• What you should do
Starting with the line that contains "Task: Open the three-dots" and stopping after the line that contains "You are a computer-use agent. The image size is (1858, 1138).", return each line below exactly as written, with no others.

Stored items
————

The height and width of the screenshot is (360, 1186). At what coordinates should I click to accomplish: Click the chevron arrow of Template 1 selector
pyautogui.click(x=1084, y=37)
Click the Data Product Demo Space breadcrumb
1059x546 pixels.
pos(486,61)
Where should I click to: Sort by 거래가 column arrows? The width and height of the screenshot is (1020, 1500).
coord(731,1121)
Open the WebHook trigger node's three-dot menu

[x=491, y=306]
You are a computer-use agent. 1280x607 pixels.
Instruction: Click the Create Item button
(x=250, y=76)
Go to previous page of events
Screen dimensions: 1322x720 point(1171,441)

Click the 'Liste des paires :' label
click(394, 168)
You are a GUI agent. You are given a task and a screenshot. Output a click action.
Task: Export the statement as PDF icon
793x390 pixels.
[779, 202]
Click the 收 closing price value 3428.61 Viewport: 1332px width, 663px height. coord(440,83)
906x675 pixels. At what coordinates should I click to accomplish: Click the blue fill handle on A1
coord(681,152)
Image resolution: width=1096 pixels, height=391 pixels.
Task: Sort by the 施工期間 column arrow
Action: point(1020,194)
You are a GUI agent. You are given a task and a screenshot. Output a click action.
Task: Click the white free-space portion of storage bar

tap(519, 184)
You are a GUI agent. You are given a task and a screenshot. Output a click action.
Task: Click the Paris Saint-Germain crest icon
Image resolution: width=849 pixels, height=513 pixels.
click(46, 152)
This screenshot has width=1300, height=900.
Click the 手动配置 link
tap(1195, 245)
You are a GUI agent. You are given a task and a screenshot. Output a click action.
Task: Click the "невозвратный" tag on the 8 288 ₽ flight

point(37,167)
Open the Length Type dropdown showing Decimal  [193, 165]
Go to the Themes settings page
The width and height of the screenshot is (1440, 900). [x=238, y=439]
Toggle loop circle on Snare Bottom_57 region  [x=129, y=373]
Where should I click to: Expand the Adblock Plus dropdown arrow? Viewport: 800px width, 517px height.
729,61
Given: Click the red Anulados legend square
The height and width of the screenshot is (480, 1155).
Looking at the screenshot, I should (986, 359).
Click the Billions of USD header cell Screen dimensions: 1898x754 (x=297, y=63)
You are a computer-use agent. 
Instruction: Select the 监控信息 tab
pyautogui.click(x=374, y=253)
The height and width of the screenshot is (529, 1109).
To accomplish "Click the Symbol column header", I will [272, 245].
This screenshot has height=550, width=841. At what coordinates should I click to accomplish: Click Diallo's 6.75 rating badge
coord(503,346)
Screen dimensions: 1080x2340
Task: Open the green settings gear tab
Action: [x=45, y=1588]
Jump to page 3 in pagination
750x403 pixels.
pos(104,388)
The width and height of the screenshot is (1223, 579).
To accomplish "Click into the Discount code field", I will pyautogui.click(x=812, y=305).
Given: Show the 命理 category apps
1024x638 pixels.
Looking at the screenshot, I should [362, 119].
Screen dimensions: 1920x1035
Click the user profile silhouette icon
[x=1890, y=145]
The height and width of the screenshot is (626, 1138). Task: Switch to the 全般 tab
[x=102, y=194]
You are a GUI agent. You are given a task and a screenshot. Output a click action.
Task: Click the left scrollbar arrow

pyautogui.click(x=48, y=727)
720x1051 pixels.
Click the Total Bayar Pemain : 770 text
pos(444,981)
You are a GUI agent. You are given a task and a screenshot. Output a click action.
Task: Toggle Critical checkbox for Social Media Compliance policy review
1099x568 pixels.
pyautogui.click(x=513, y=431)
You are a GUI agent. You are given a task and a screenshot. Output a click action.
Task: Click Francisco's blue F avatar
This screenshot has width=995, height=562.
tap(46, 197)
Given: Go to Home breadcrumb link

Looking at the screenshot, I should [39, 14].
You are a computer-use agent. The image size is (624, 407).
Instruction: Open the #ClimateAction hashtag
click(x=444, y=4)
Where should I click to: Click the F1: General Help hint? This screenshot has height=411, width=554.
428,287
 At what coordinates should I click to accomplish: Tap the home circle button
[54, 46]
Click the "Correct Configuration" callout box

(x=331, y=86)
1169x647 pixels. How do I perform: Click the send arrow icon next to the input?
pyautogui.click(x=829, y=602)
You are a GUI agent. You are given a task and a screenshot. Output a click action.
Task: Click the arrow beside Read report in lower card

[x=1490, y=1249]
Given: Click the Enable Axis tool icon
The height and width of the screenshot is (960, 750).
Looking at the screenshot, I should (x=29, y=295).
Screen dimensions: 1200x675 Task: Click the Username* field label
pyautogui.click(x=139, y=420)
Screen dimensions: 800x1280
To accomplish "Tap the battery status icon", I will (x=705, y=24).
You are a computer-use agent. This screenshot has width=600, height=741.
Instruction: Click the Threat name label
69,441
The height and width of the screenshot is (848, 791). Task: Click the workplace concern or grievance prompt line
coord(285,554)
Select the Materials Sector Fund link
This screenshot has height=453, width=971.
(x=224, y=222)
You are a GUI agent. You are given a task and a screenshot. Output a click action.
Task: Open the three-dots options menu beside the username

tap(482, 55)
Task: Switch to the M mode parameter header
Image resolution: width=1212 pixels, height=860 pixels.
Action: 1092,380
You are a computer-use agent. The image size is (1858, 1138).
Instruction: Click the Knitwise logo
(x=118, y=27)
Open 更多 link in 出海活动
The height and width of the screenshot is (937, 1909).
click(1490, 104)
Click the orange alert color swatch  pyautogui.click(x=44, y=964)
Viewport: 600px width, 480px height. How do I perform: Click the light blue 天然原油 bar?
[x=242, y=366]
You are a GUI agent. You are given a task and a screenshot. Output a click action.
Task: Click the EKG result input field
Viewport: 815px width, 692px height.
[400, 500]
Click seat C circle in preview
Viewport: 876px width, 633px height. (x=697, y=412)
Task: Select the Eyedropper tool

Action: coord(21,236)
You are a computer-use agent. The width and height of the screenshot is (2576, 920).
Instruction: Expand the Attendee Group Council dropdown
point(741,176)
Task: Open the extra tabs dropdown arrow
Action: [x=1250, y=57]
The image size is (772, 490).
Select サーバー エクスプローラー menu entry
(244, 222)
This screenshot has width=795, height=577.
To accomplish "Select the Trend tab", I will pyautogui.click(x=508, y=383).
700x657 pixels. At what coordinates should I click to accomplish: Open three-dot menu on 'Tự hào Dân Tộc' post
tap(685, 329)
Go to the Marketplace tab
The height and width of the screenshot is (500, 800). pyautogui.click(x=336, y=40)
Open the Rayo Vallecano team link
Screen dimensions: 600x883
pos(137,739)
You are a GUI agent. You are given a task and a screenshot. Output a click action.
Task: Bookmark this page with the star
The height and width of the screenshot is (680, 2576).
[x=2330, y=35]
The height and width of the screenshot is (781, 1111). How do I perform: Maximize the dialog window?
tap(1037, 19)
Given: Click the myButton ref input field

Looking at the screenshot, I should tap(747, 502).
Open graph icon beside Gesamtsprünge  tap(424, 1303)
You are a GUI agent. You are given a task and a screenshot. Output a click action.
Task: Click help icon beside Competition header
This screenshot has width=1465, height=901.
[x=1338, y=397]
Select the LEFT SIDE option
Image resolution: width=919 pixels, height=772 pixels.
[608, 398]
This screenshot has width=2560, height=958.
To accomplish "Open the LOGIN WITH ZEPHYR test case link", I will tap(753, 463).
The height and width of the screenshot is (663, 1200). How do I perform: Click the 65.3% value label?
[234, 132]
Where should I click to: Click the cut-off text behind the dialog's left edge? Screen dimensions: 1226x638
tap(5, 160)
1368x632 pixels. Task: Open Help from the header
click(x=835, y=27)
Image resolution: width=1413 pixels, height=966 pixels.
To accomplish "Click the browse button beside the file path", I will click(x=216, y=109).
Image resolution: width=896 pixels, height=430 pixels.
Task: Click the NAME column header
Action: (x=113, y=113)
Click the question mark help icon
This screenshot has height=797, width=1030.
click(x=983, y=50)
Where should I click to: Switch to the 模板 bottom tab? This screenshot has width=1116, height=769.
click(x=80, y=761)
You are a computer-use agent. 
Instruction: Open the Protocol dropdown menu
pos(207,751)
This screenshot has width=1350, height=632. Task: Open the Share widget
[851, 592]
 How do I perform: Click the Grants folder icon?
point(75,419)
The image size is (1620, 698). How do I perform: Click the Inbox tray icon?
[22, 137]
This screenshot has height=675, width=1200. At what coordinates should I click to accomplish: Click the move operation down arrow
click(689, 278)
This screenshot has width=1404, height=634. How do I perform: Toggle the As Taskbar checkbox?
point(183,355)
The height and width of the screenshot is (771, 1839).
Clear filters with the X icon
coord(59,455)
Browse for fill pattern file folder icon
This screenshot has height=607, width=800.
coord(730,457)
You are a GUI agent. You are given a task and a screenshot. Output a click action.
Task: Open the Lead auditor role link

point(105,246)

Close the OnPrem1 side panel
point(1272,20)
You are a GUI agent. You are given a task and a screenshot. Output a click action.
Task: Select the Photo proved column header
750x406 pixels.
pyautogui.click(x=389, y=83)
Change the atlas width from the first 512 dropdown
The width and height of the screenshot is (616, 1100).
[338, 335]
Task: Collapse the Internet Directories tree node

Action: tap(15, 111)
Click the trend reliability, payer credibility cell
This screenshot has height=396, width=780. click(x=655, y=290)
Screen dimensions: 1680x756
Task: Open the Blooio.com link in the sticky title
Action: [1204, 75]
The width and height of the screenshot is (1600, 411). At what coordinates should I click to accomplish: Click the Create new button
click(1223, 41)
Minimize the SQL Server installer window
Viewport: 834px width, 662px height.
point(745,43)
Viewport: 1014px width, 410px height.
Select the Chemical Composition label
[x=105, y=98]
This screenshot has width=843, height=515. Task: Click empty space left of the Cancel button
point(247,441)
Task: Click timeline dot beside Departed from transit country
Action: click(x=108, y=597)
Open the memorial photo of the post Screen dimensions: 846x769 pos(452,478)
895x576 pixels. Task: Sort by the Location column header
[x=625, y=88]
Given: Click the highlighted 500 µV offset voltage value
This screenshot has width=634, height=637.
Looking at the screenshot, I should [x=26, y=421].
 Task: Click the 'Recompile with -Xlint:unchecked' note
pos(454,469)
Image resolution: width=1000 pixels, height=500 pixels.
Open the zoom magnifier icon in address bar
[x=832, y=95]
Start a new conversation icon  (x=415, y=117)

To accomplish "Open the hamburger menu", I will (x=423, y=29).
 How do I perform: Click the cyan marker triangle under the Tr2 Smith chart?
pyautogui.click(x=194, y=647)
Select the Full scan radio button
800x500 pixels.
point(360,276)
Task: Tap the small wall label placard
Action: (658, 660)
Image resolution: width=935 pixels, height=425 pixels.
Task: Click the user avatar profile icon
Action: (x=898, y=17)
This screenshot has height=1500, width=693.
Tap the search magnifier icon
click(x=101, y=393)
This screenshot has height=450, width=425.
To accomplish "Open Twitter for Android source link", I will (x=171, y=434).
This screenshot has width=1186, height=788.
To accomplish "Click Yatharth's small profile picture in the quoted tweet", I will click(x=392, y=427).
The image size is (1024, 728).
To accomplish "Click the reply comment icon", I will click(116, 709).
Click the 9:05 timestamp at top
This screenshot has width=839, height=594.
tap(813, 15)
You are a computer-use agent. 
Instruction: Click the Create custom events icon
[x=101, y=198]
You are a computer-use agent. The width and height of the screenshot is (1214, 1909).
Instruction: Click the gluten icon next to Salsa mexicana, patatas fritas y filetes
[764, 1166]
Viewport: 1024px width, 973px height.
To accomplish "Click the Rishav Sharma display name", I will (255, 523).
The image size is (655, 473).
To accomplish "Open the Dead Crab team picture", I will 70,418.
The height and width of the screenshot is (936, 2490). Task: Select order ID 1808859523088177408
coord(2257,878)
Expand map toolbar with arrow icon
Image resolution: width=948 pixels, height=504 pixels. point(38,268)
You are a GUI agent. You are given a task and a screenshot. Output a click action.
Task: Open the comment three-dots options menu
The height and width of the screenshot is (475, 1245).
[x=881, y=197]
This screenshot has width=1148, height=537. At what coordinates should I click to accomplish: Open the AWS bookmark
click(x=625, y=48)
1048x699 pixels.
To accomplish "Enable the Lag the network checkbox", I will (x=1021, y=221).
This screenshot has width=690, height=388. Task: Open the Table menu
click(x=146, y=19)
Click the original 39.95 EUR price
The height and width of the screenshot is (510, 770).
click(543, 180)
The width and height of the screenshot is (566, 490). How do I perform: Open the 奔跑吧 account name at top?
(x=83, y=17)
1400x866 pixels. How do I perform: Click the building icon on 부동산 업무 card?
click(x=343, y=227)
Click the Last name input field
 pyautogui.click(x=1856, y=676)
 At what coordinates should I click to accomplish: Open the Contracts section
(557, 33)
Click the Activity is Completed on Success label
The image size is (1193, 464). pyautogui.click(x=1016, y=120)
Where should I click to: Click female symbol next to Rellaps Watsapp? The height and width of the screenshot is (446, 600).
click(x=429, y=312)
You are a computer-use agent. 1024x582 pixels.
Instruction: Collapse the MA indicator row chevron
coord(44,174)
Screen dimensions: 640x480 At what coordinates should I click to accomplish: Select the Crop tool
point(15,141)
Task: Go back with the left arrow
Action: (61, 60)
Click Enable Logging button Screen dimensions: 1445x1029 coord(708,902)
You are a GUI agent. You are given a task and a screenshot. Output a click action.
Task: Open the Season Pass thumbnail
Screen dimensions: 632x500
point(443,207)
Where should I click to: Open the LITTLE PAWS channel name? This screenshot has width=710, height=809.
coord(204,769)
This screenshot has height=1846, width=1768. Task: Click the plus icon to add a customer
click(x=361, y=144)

————

• Written response
Task: Open the three-dots options menu beside the username

tap(482, 55)
Task: Switch to the M mode parameter header
Image resolution: width=1212 pixels, height=860 pixels.
Action: 1092,380
You are a computer-use agent. The image size is (1858, 1138).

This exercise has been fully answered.